The GPIO API does not know which Raspberry Pi model it is running on, so when setting up the I2C bus on the GPIO header it assumes to be running on a rev 2 board. This means that currently it is not possible for the API to setup the I2C bus on a rev 1 board. This can be either solved by a configure.ac option or by probing the hardware through the Mailbox interface.

The maximum current that guarantees the desired logic level of a GPIO pin can be configured by changing a pin's drive strength (http://pt.scribd.com/doc/101830961/GPIO-Pads-Control2). Warning: this configuration does not limit the amount of current drawn from a GPIO pin'''

SPI/I2C

The access to the two buses is done through the cpukit/libi2c API, which uses the Raspberry Pi buses through a set of low level functions which this GSOC project provides (refer to cpukit_libi2c/README_libi2c for documentation on the libi2c API).

To start using any of the buses first they must be enabled on the configure.ac script (at the root of the raspberrypi BSP directory).

This will cause the BSP_spi_init (for SPI) or BSP_i2c_init (for I2C) function to be called, which setups the bus interface on the GPIO header, registers the bus on "/dev/spi" or "/dev/i2c" and registers any needed device driver which requires the bus.

To use a device that requires one of the buses its device driver must be registered on the function BSP_spi_register_drivers or BSP_i2c_register_drivers using the libi2c function rtems_libi2c_register_drv.

Creating a new device driver

Because the SPI and I2C buses uses the libi2c API, device drivers will use libi2c functions to operate the bus so any existing libi2c device driver should also work with the raspberrypi BSP. This also means that a device driver may be located either on the raspberrypi BSP directory or in libchip.

Configuring the bus

The libi2c API provides a struct which should be used by a device driver to configure the bus to a certain device:

typedef struct {
  uint32_t baudrate;       
                          
  uint8_t  bits_per_char; 
  bool     lsb_first;      
  bool     clock_inv;     
  bool     clock_phs;     
  uint32_t  idle_char;     
} rtems_libi2c_tfr_mode_t;

A SPI device driver should fill the whole structure, but an I2C device driver only need to fill the baudrate field.

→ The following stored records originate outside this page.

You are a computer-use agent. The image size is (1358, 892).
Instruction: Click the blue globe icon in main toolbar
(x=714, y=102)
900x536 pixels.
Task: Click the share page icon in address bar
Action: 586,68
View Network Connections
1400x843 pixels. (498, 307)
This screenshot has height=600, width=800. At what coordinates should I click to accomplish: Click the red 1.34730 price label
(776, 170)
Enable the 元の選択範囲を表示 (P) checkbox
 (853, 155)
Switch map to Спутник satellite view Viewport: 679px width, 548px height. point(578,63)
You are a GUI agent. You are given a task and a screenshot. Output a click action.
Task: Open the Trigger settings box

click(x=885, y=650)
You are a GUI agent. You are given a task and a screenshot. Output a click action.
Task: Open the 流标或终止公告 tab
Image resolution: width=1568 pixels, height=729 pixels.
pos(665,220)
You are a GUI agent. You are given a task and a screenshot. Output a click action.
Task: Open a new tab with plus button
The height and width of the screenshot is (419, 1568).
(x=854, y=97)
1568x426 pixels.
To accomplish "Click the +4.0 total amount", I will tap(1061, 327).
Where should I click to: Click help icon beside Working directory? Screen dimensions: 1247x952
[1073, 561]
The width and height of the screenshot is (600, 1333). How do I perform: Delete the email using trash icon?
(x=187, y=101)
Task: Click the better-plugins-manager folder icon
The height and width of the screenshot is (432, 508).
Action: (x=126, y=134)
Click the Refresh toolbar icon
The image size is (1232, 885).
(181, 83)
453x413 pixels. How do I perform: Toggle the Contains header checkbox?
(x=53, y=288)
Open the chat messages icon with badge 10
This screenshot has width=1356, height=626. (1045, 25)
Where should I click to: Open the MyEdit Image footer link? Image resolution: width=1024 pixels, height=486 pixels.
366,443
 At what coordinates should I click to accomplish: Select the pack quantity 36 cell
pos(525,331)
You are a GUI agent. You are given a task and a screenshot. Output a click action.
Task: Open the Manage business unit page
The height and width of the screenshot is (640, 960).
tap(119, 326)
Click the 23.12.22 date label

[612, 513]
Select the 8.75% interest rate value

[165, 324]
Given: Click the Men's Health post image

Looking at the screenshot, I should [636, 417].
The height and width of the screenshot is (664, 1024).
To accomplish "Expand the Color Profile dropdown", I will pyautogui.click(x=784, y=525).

The baudrate field must contain the bus clock frequency in Hz.

When using the bus, the device driver (either for SPI or I2C) should perform the following steps:

# rtems_libi2c_send_start() # rtems_libi2c_ioctl() with the RTEMS_LIBI2C_IOCTL_SET_TFRMODE request and the rtems_libi2c_tfr_mode_t structure # rtems_libi2c_send_addr (rtems_device_minor_number minor, int rw). For SPI the rw parameter is not used, so any value is valid. For I2C rw should be FALSE when going to write to the bus and TRUE when reading from the bus. Doing a write followed by a read (such as sending a request command to the device and read its response) on the I2C bus both should perform this entire sequence (step 2 only needs to be performed once) and change the rw parameter accordingly. # A 1 millisecond wait can be made here, just to ensure that the device has time setup its registers (the raspberry pi SPI and I2C buses implementation both wait for the transfer on the bus to complete before returning)

# rtems_libi2c_write_bytes() or rtems_libi2c_read_bytes() to write or read data to/from the bus

# rtems_libi2c_send_stop

# Wait another 1 millisecond to ensure the device understood the stop

To use the device an application must open its device file, which will be in the format "/dev/spi.<device_name>" or "/dev/i2c.<device_name>", and operate it through the device file.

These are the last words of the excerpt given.